# Read, Write, and Export CSV Files 
Covers loading CSV files, writing data, and exporting to CSV using Pandas.

In [114]:
import pandas as pd
# Option A: Double backslashes
penguins = pd.read_csv("D:\\python_env\\Pandas_Practise_Portfolio\\Datasets\\penguins.csv")
# Option B: Raw string
penguins = pd.read_csv(r"D:\python_env\Pandas_Practise_Portfolio\Datasets\penguins.csv")
# Option C: Forward slashes
penguins = pd.read_csv("D:/python_env/Pandas_Practise_Portfolio/Datasets/penguins.csv")

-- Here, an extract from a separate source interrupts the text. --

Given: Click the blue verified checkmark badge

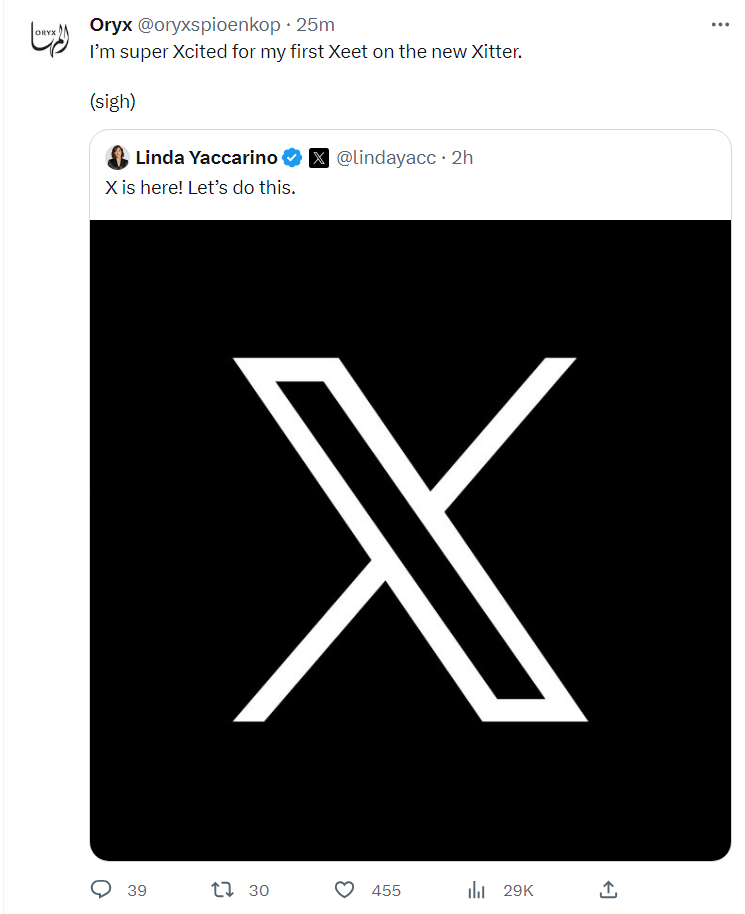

In pandas, the sep parameter specifies the delimiter that separates fields in csv file. 
1. A standad csv contains (,): column1,column2,column3
2. other delimiters jmight include tabs (\t); semicolons(;) or spaces
Delimiter is alias for sep which does same thing; we can use either but sep is preferable 

In [115]:
help(pd.read_csv)

Help on function read_csv in module pandas.io.parsers.readers:

read_csv(filepath_or_buffer: 'FilePath | ReadCsvBuffer[bytes] | ReadCsvBuffer[str]', *, sep: 'str | None | lib.NoDefault' = <no_default>, delimiter: 'str | None | lib.NoDefault' = None, header: "int | Sequence[int] | None | Literal['infer']" = 'infer', names: 'Sequence[Hashable] | None | lib.NoDefault' = <no_default>, index_col: 'IndexLabel | Literal[False] | None' = None, usecols: 'UsecolsArgType' = None, dtype: 'DtypeArg | None' = None, engine: 'CSVEngine | None' = None, converters: 'Mapping[Hashable, Callable] | None' = None, true_values: 'list | None' = None, false_values: 'list | None' = None, skipinitialspace: 'bool' = False, skiprows: 'list[int] | int | Callable[[Hashable], bool] | None' = None, skipfooter: 'int' = 0, nrows: 'int | None' = None, na_values: 'Hashable | Iterable[Hashable] | Mapping[Hashable, Iterable[Hashable]] | None' = None, keep_default_na: 'bool' = True, na_filter: 'bool' = True, verbose: 'bool | 

In [116]:
    penguins = pd.read_csv(r"D:\python_env\Pandas_Practise_Portfolio\Datasets\penguins.csv",
    sep=",",
    header=0, #means first row(row 0) is treated as column names and data starts from next row. or Header="infer"
    index_col="rowid")      #exisiting column as index rather than system generated index. 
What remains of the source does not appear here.